Invisible Means is a studio album by the English/American experimental rock quartet French Frith Kaiser Thompson. It was the group's second album and was recorded at Mobius Music in San Francisco on March 19–23, 1990. The album was released in 1990 in the United States by Windham Hill Records on CD. The album was reissued in 2008 by Fledg'ling Records with one extra track recorded live.

==Reception==

In a review of the album in The Santa Fe New Mexican, Steve Terrell called French Frith Kaiser Thompson "the world's most obscure 'supergroup. He says this collaboration is led by Kaiser, with his "whacky, ecclectic [sic] approach to rock", and Thompson, "break[ing] out of his own mold" and "experimenting with ... sheer craziness". Terrell liked the playfulness of Kaiser's "The Nearsighted Heron" and "Days of Our Lives", and Thompson's "mock opera", "March of the Cosmetic Surgeons". He also liked French's "Now That I Am Dead", although he was critical of some of French's other songs ("Invisible Means", "The Evening News" and "Suzanne"), which Terrell felt were the "low points of the album". But overall, Terrell called the album "a winner", adding that he hoped there was more to come from the group.

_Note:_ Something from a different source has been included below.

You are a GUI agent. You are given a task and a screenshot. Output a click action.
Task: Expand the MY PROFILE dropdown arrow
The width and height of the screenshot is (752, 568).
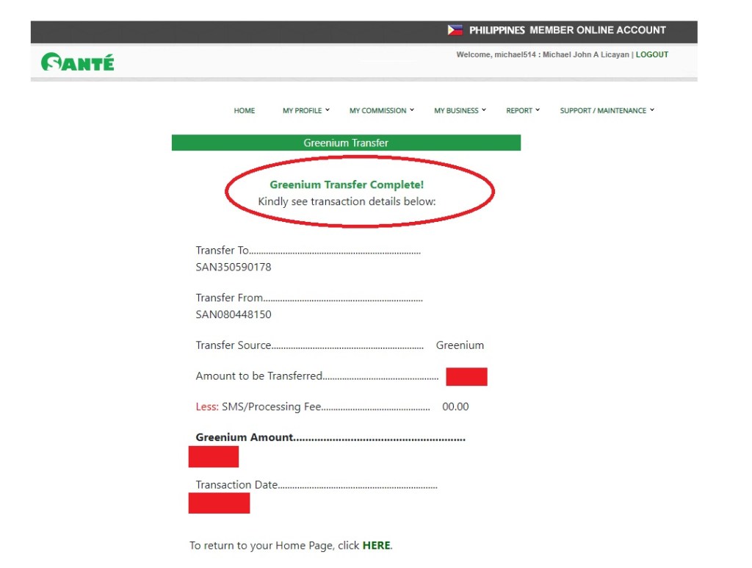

Mark Deming at AllMusic described Invisible Means as "calmer, and a bit easier to digest" than their first album, Live, Love, Larf & Loaf, but complained that it "lacks ... the playful wit and high spirits" of that album. Deming added, however, that there are some "intelligent but unexpectedly conventional-sounding pop tunes" from French, some good contributions from Kaiser and Frith, and "a stunning tune", "Killing Jar" from Thompson.

Professional ratings
Review scores
| Source | Rating |
| AllMusic | Star |

==Track listing==
1. "Peppermint Rock" (Thompson) – 3:37
2. "To the Rain" (French) – 4:49
3. "Lizard's Tail" (Frith) – 4:20
4. "March of the Cosmetic Surgeons" (Thompson) – 5:09
5. "Suzanne" (French) – 2:56
6. "Quick Sign" (Frith) – 3:40
7. "Begging Bowl" (Thompson) – 3:18
8. "Kalo Takariva (Requiem for Maurice Halison)" (Kaiser) – 1:20
9. "Invisible Means" (Adams, French) – 4:59
10. "Loch Lomond" (traditional) – 4:45
11. "Play with Fire" (Nanker Phelge) – 9:43 ^{*}
12. "The Book of Lost Dreams" (Kaiser) – 1:49
13. "Days of Our Lives" (Kaiser, Salazar) – 5:15
14. "The Evening News" (French) – 3:37
15. "The Nearsighted Heron" (Kaiser) – 3:25
16. "Now That I Am Dead" (Blair, French) – 3:27
17. "Hunting Sunsets" (Frith) – 4:14
18. "Killing Jar" (Thompson) – 7:43
^{*} Live recording only available on the 2008 reissue.

==Personnel==
- John French – drums, vocals
- Fred Frith – bass guitar, violin
- Henry Kaiser – guitar
- Richard Thompson – guitar, vocals

===Guests===
- Bob Duskis – whistler
- Catherine Keen – vocals (track 4)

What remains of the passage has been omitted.